-- Page text --
Wednesday, September 28, 2005

Saudi Oil Reserves

A friend wondered what I thought about this statement from ExxonMobil and Saudi oil ministers that oil reserves in the Kingdom would soon be doubled. So I mixed myself a cocktail, tighened my robe and here's what came out.....

If memory serves, the oil majors all downgraded their proven reserves substantially a few years back, and were forced to pay significant fines for having overstated them so I take any statement from them with a large grain of salt. Besides, once the Saudis publicly state that their oil reserves are in decline, the West will begin to pull its support from the regime and then the ruling family is ....well, toast.

-- Activity list --
1. In the post on Saudi oil reserves, what were the oil majors forced to pay for having overstated their proven reserves?
2. Decide whether each statement agrees with the post on Saudi oil reserves, and answer yes or no with the deciding words quoted from it. (a) The claim that the Kingdom's reserves would soon be doubled came from ExxonMobil and Saudi oil ministers. (b) The oil majors raised their proven reserves a few years back. (c) The writer mixed a cocktail before giving a view.
3. Please copy the post on Saudi oil reserves word for word, from "A friend wondered" up to and including "is ....well, toast.".

-- Listed entries --
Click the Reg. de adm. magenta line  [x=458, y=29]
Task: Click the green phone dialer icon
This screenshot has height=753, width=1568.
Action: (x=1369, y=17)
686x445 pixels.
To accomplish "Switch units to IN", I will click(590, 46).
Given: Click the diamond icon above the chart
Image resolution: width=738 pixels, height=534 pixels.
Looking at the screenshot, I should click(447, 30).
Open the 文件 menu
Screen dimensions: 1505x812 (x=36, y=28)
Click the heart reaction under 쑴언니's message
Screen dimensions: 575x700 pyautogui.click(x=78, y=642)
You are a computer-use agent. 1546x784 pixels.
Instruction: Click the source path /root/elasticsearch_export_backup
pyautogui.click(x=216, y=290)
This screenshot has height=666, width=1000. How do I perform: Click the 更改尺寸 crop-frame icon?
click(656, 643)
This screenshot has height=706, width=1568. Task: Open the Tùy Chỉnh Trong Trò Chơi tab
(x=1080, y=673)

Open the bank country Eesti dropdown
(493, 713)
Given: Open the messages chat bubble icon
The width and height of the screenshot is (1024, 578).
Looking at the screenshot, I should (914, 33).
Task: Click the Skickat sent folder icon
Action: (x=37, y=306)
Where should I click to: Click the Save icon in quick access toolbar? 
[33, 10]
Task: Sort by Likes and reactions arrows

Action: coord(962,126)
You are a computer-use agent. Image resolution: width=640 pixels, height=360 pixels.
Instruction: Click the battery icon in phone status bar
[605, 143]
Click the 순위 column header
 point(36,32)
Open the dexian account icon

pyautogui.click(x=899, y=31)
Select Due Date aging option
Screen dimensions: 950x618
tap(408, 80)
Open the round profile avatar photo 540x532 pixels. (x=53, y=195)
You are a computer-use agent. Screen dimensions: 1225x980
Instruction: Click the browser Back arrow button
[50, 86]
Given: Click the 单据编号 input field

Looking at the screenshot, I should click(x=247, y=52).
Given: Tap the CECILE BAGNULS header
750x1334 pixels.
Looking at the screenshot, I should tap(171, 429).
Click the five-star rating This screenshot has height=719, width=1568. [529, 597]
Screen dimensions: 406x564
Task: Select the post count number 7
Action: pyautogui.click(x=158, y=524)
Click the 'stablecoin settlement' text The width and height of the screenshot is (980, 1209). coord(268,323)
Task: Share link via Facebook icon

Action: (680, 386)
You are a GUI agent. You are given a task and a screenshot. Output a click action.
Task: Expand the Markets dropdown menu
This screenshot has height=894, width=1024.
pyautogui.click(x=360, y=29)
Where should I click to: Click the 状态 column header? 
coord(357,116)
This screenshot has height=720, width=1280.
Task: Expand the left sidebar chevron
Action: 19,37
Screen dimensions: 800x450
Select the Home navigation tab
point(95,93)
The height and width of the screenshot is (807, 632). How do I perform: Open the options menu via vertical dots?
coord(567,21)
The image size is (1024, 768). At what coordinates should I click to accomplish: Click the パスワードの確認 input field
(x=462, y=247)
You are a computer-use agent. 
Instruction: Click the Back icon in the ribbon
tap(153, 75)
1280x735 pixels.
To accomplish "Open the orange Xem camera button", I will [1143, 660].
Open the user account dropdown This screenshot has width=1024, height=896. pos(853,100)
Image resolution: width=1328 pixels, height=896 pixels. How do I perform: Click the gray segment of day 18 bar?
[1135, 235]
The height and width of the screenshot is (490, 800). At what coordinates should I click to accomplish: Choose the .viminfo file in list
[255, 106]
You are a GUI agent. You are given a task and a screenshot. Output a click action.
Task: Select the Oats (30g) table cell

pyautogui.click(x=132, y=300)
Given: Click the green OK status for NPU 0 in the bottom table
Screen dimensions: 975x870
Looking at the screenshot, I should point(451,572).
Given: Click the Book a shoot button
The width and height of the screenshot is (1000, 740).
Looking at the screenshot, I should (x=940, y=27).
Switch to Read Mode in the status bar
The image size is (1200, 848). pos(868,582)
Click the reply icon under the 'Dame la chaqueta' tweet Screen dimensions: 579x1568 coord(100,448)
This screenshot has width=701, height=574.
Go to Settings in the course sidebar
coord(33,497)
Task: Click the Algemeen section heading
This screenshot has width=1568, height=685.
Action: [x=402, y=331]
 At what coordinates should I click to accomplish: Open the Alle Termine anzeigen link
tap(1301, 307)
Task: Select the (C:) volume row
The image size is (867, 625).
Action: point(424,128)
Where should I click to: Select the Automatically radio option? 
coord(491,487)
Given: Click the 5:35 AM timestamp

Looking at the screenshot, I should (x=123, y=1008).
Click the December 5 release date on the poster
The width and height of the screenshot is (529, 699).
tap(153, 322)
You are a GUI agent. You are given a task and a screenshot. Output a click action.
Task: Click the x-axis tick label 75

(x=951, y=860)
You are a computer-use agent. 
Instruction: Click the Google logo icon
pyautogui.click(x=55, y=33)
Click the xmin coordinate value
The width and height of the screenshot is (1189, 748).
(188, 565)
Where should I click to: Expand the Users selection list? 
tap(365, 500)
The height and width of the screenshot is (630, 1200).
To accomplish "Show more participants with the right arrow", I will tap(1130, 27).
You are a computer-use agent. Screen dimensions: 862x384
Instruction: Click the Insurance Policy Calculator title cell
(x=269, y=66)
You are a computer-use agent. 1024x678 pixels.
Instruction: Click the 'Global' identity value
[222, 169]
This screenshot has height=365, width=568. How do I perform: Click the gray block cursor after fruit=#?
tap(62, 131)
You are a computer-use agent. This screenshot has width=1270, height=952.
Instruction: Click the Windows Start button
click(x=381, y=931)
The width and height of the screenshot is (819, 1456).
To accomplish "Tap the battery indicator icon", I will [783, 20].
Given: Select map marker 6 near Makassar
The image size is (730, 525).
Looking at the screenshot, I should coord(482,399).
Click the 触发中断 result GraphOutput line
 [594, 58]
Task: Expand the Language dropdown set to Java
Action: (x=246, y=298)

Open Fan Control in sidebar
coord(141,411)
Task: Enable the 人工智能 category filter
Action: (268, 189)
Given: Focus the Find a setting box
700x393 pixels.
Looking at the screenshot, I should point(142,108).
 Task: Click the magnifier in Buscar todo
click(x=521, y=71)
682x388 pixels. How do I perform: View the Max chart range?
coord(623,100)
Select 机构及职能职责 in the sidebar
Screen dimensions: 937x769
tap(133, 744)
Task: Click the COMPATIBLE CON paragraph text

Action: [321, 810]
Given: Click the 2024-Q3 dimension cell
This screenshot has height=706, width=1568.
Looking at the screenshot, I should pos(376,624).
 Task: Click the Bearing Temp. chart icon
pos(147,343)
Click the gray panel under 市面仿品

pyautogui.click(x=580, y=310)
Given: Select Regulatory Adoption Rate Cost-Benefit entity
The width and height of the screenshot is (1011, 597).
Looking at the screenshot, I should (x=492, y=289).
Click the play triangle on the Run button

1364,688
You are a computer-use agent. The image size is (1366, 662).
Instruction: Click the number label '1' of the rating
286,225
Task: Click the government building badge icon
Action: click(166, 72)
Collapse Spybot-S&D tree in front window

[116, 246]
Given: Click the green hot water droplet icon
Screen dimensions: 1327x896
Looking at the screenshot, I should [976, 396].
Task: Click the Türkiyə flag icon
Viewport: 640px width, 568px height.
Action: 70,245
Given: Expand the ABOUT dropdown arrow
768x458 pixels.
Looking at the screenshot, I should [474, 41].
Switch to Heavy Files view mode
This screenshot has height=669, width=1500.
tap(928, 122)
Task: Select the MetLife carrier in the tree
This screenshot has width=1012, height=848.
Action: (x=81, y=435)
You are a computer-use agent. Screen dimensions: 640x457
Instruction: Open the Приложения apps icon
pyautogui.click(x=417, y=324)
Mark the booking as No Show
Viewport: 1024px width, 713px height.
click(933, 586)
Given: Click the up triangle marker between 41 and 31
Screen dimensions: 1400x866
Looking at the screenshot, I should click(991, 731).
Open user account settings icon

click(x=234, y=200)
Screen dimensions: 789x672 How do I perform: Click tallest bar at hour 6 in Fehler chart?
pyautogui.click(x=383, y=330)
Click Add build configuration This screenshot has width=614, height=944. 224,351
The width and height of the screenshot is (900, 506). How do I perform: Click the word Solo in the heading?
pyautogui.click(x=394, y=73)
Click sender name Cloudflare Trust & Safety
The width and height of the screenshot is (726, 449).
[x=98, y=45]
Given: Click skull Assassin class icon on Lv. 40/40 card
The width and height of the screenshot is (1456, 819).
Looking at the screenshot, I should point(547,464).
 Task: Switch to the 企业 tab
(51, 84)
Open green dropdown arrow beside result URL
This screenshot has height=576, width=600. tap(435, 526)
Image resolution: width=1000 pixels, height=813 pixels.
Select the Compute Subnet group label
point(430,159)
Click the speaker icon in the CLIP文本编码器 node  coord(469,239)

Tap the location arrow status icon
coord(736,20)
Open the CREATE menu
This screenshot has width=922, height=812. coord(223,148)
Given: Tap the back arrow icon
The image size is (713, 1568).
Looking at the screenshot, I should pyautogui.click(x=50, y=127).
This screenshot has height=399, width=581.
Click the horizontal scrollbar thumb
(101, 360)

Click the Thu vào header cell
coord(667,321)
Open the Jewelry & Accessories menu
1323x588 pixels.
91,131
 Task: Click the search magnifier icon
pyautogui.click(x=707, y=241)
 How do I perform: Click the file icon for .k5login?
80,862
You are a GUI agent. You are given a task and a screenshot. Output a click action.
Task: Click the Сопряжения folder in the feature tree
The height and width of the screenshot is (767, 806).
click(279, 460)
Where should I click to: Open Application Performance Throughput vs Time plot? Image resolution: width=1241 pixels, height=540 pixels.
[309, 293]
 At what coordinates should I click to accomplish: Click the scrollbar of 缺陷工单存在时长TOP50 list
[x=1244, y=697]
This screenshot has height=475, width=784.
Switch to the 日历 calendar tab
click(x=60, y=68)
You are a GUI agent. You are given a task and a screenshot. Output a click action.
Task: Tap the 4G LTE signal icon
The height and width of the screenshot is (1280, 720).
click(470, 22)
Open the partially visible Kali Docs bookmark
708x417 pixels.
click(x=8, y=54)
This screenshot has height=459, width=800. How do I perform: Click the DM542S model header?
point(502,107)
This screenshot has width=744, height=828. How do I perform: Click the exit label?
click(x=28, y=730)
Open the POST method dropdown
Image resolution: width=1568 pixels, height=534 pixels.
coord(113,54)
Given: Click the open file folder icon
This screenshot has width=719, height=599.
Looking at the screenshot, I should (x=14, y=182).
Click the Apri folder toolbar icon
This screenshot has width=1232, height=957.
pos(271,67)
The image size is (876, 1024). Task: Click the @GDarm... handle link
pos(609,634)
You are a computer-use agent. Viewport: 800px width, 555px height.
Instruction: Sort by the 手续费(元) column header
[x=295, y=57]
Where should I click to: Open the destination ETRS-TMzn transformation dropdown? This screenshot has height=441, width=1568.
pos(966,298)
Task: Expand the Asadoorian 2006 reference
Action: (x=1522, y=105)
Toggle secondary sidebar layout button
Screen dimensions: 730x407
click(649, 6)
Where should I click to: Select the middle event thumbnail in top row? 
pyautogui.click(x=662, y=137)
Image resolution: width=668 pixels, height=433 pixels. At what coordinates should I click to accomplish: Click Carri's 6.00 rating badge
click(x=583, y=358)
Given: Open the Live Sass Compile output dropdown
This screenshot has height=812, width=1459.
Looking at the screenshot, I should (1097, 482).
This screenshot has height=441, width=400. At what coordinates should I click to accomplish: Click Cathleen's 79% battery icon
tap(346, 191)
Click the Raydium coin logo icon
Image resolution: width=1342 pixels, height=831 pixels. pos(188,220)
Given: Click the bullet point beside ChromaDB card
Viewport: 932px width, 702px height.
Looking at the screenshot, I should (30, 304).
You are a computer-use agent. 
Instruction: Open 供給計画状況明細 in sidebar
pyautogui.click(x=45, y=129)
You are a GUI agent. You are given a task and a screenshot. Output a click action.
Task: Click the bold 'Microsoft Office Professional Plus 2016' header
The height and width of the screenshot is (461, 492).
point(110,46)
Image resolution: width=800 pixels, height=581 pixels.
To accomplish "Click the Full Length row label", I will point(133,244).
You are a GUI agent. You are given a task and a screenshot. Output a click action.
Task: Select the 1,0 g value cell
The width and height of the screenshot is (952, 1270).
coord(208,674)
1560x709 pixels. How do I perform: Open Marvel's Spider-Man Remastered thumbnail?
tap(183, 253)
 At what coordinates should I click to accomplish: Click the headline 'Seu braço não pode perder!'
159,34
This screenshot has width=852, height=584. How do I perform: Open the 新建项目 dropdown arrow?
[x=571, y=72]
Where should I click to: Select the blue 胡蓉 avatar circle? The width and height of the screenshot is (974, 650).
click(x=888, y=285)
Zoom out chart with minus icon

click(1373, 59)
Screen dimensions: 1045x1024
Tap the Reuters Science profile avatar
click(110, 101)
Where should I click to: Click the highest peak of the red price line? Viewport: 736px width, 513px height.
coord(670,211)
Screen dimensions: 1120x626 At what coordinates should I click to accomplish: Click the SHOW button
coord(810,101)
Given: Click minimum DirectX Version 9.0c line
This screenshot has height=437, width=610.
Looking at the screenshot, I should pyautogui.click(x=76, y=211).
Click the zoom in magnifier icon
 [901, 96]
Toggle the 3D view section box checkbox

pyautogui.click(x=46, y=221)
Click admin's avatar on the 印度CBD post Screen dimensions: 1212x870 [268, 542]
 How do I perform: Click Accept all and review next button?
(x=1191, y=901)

-- Answers by task --
1. Significant fines.

2.
(a) Yes: "this statement from ExxonMobil and Saudi oil ministers that oil reserves in the Kingdom would soon be doubled"
(b) No: "the oil majors all downgraded their proven reserves substantially a few years back"
(c) Yes: "So I mixed myself a cocktail"

3.
A friend wondered what I thought about this statement from ExxonMobil and Saudi oil ministers that oil reserves in the Kingdom would soon be doubled. So I mixed myself a cocktail, tighened my robe and here's what came out.....

If memory serves, the oil majors all downgraded their proven reserves substantially a few years back, and were forced to pay significant fines for having overstated them so I take any statement from them with a large grain of salt. Besides, once the Saudis publicly state that their oil reserves are in decline, the West will begin to pull its support from the regime and then the ruling family is ....well, toast.